Além dos tradicionais almoços, o edifício também é aberto para oficinas, palestras, exibição de documentário, e festas típicas, como o "Arraiá da Resistência" em junho com o apoio da Prefeitura e da Secretaria Municipal de Cultura de São Paulo. Na ocasião, Felipe Catto, Mariana Aydar, Marcelo Jeneci, Ana Cañas é outros músicos se apresentaram gratuitamente para o público presente. Inclusive, a presença de artistas e personalidades conhecidas é frequente no espaço. O ex-senador Eduardo Suplicy, um dos maiores apoiadores do movimento, escolheu o local para celebração de seu aniversário neste ano.

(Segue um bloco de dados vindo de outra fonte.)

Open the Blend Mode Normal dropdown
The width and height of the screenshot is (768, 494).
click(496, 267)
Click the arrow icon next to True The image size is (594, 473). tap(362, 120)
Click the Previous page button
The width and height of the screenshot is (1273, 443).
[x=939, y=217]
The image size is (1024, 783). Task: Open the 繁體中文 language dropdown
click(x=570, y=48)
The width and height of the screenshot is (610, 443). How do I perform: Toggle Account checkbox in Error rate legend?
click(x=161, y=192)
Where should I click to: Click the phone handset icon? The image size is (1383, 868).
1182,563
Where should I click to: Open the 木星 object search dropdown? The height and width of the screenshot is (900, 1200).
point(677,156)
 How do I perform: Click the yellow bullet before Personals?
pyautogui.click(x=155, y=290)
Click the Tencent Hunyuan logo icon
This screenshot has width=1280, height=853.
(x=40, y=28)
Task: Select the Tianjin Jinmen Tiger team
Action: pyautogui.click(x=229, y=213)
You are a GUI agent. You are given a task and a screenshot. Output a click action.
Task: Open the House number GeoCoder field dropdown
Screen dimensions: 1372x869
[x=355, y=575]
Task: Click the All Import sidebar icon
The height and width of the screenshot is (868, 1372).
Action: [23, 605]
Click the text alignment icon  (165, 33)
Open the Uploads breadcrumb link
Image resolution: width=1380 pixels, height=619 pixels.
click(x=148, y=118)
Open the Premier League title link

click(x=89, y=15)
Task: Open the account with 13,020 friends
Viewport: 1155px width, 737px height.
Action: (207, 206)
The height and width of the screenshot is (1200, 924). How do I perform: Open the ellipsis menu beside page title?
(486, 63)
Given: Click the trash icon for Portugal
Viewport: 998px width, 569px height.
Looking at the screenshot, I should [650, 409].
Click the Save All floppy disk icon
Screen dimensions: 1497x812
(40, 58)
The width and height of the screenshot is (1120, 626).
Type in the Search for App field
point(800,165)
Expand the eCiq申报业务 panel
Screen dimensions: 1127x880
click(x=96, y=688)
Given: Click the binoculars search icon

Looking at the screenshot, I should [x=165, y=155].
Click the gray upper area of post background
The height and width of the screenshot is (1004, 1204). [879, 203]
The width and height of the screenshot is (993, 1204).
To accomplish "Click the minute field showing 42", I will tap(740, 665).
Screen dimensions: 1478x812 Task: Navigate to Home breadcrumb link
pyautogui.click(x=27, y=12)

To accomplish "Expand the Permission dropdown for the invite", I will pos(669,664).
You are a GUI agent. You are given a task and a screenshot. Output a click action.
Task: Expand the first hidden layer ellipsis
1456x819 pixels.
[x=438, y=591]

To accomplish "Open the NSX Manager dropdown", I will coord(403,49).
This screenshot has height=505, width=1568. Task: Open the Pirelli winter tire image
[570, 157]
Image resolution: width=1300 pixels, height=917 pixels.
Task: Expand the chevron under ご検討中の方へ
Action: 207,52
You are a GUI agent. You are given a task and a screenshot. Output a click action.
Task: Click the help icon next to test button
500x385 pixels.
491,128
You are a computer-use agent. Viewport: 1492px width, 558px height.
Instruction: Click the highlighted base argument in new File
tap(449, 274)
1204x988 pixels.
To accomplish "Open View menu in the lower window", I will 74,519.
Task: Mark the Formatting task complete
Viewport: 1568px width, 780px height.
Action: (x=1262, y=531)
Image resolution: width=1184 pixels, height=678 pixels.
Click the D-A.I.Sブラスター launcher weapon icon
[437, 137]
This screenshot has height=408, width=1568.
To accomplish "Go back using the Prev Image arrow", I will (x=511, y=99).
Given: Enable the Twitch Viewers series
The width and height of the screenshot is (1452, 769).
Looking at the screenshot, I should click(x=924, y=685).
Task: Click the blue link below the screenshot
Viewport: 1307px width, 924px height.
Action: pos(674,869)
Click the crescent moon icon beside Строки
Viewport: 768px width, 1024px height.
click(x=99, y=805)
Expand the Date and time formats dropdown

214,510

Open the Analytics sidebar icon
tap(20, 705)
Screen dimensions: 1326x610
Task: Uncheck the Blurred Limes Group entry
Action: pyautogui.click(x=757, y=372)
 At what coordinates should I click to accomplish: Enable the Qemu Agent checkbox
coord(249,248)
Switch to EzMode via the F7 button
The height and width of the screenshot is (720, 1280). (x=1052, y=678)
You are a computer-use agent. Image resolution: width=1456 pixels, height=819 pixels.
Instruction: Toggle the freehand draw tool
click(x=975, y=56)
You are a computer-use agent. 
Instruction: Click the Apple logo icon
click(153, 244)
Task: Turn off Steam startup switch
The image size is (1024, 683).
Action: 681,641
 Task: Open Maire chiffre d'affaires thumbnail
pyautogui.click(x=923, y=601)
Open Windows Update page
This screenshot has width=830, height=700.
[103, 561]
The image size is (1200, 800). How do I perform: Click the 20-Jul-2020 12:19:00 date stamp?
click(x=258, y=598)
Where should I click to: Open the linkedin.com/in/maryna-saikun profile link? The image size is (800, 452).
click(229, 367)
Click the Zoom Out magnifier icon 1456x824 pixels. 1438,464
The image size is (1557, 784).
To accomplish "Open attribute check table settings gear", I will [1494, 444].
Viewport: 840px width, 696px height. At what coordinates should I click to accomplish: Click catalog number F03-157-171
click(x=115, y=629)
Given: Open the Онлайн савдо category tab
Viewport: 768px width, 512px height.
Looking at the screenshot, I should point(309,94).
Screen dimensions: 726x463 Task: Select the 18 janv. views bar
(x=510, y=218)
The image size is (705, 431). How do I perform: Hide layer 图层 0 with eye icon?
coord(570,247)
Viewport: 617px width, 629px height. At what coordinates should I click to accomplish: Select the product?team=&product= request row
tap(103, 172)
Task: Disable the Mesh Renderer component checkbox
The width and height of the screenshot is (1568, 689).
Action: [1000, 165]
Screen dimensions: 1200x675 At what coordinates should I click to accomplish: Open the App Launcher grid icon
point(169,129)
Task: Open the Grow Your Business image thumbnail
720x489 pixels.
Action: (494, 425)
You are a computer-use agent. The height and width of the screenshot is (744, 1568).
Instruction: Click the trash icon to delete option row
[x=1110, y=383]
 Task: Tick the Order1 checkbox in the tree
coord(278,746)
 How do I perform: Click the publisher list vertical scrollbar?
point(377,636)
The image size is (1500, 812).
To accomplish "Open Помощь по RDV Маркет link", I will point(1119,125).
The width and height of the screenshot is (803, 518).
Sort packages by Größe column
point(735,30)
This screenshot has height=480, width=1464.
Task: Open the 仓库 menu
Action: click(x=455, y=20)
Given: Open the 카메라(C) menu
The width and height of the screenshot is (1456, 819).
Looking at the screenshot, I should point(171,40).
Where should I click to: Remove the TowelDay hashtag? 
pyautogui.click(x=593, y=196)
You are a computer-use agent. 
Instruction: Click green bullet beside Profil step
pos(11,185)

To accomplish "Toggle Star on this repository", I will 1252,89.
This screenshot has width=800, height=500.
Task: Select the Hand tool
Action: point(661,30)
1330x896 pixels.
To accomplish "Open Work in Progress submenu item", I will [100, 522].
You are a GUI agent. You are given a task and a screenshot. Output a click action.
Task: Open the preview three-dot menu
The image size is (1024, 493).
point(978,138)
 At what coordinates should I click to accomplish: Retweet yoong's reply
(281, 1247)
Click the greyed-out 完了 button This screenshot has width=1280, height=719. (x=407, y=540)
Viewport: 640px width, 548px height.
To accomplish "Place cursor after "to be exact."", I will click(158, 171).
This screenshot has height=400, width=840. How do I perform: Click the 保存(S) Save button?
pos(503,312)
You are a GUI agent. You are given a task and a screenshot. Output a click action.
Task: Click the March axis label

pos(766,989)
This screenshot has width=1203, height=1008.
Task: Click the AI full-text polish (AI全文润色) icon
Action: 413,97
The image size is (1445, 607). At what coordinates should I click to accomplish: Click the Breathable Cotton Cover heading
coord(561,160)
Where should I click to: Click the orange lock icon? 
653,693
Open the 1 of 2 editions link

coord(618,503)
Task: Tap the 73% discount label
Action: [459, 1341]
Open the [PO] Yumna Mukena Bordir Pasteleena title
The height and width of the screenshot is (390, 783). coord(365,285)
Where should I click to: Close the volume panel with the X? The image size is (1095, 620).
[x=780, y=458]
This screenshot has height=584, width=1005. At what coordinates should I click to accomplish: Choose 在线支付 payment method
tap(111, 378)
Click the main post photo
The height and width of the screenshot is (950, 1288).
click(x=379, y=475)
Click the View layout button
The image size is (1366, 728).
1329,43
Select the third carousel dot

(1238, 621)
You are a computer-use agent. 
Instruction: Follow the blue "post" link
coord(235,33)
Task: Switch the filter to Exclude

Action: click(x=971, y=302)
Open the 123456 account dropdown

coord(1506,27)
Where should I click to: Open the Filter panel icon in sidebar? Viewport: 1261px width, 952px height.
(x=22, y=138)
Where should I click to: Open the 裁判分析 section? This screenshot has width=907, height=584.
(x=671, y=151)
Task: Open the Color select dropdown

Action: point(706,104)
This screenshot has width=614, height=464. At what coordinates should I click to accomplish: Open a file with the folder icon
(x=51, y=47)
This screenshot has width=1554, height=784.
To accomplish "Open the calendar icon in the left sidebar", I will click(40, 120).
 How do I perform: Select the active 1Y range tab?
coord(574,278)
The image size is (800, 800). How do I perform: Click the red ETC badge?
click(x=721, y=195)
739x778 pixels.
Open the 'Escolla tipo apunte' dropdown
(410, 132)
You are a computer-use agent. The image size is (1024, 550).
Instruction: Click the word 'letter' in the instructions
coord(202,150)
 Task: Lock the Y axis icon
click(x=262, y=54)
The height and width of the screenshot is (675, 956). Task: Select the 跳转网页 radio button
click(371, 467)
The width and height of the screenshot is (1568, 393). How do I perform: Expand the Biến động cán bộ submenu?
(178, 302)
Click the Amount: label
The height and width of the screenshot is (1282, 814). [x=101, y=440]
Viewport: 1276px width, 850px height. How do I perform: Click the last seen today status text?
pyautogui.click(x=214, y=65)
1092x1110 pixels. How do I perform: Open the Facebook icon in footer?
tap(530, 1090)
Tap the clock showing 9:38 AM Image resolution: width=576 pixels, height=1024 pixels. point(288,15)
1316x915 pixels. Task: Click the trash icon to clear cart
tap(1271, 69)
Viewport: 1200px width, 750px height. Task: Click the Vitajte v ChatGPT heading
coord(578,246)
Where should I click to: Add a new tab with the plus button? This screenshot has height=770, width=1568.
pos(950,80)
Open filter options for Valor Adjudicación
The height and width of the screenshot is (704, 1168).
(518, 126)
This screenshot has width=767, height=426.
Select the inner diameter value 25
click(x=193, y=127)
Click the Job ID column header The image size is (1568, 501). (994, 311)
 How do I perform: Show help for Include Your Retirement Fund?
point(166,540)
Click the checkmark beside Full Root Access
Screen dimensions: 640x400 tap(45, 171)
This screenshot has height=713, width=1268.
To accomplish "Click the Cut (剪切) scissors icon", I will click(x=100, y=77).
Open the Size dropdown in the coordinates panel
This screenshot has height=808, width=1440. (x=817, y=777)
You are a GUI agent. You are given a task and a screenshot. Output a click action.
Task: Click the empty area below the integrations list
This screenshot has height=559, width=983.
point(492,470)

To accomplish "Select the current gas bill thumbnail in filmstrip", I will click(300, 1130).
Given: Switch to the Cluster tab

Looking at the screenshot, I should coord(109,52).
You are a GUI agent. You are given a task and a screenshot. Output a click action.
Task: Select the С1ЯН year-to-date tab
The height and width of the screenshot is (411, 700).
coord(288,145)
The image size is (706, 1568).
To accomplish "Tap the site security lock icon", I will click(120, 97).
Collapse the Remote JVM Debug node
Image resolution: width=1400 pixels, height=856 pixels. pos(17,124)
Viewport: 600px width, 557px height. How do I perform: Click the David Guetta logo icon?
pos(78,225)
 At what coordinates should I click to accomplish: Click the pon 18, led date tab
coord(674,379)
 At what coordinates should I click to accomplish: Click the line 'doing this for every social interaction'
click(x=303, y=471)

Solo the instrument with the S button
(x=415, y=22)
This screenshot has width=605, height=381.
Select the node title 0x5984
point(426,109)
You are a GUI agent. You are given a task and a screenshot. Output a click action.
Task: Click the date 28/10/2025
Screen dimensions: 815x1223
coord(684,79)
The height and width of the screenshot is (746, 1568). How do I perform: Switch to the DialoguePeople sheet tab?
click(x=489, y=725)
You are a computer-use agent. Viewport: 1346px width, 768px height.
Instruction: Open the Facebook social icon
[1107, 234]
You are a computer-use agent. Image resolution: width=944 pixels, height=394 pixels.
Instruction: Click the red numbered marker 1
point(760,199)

"O investimento inicial foi de nove mil reais e a receita que circula durante o ano chega a praticamente 90 mil. Não é muita coisa, na verdade, mas é um capital de giro suficiente para continuar fazendo os próximos eventos. A reforma da cozinha também foi feita com esse dinheiro", contou Néle Azevedo, artista plástica e voluntária da ocupação. "Os almoços também ajudam na renda de algumas famílias. São 10 pessoas que trabalham cozinhando e recebem para isso. Além disso, as barraquinhas de fora também são de moradores do prédio".
À exemplo disso, o Coletivo Empodera foi um projeto que nasceu dentro da ocupação, formado essencialmente por mulheres que buscavam independência financeira, e hoje comercializam alimentos regularmente. Um curso profissionalizante foi feito por todas e hoje, elas conseguem vender quiches e alfajores caseiros e veganos sem adição de conservantes.
O prato da casa fica por conta de um grupo específico de moradores, que se organizam na cozinha sempre deixando o espaço de convivência limpo e democrático. No dia 22 deste mês Fernando Goldenstein Carvalhaes e Leonardo Andrade, membros da Companhia dos Fermentados, comandaram a cozinha oferecendo o prato do dia: chucrute, costela de porco, abóbora e arroz integral. Para os veganos, abobrinha, tomate e cebola grelhada também participam do cardápio. Todas as salas do mesmo andar disponibilizam mesas e cadeiras comunitárias e sempre existe fila até a cozinha, das 11 às 16 horas.
Além do espaço externo, onde quase todas as paredes são cobertas de grafites, o prédio fica aberto a visitação guiada e, no último andar, a galeria RE O CUPA fortalece os laços entre a produção artística e movimentos sociais. Inaugurada em outubro do ano passado, a galeria usa do espaço robusto e amplo do que anteriormente era o antigo saguão como forma de potencializar a ocupação e convergir as diversas experiências entre artistas, curadores e arquitetos que são fora do circuito. Acima de tudo, a criação da Ocupação e da galeria são instrumentos de articulação, que participam do meio cultural e já fazem parte da agenda da população de São Paulo.